I'd like everyone's honest opinion on my situation at the moment. I am a revert. I have been married for 4 years now. I have two children, my eldest is 4 with autism and my youngest is 2. We have been staying at my in-laws house for 4 years as well. We have been having no luck finding a home here with our local council so it has put a massive strain on our marriage. Long story short living with his inlaws has not been easy whatsoever in regards to privacy and his mother not being the kindest at times. My husbands mother can sometimes be overbearing and controlling especially when it comes to what I do with my children then from that how I wash my own clothes, to what I can and cannot wear and even gets involved in our arguments… but I have been patient hoping we would find a home soon. my husband will always defend her even when she is wrong. I pay for everything me and my children need while my husband pays his mother’s rent instead of finding us a home. He’s an estate agent and has earned up to £45,000 this year.

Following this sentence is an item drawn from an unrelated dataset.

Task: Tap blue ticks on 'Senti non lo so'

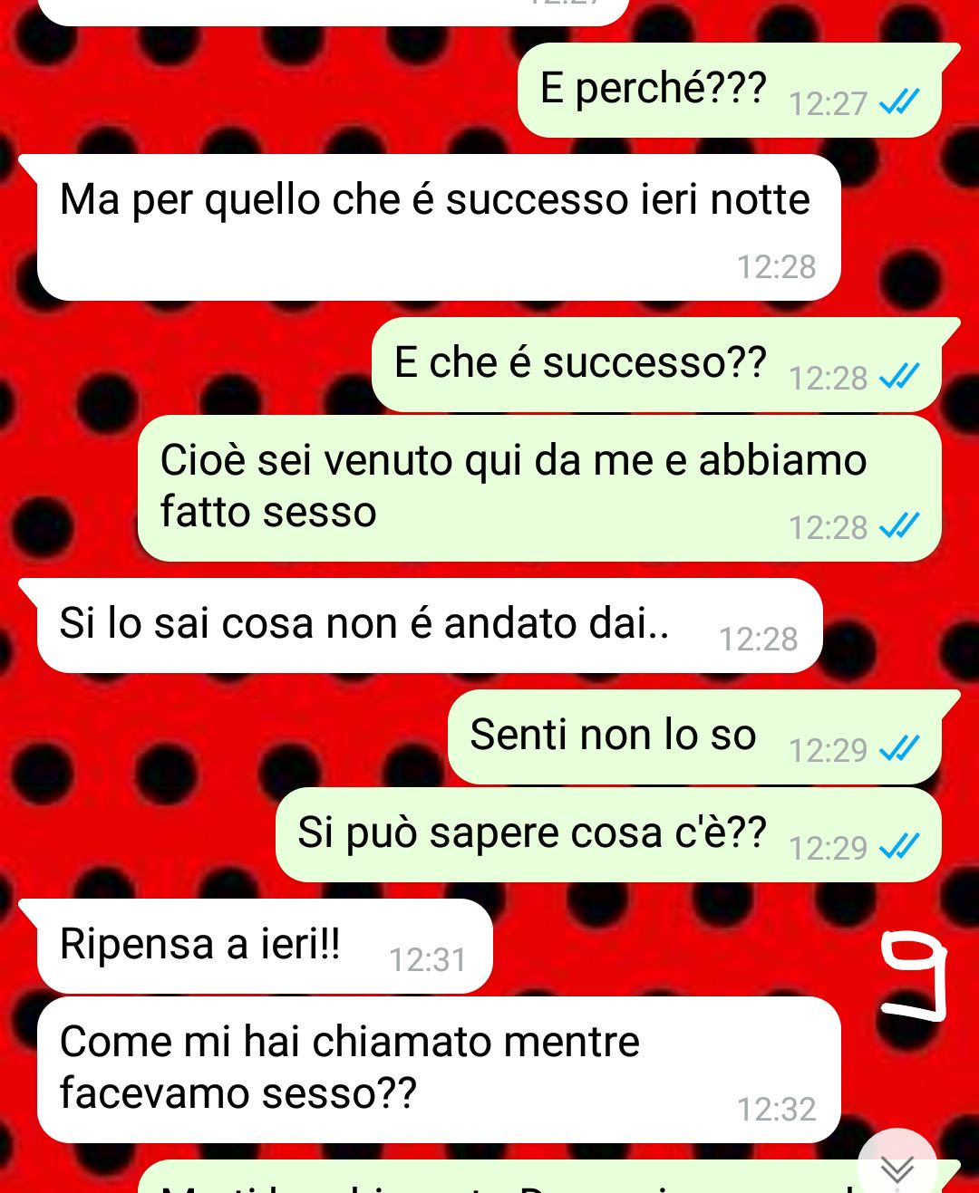Action: tap(899, 749)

However he kept his earnings a secret from me knowing he could have rented us a home this whole time….instead he insisted we wait on the council list as he ‘can’t afford to rent a home’ .There's even been times when I haven't had enough to do a food shop for my children...when I ask my husband to provide this he will turn round and ask me to pay the money back after he has 'lent it to me'. He lends his friends and family money with the highest amount coming to £2000 and doesn’t pester them for any of it back, but instead will hound me to pay back £100 for his children to eat throughout the weeks.
I’ve had enough of waiting for a home so I have decided to move back near my family which live an hour and a half away where I know I will be housed. He has told me if I do so he will divorce me and end up hating me. We have been staying in the same room for four years now, whilst sharing the same bed together with my two young children. I cannot continue to live like this…it will take a long while for us to find a home here, and the fact that he could have done something about our situation a long time ago really makes me angry. I hate the fact that I have to live in a bedroom with our children. He seems to think it’s okay to wait another year or so to be housed even it means our autistic child won’t get the support he needs in this city.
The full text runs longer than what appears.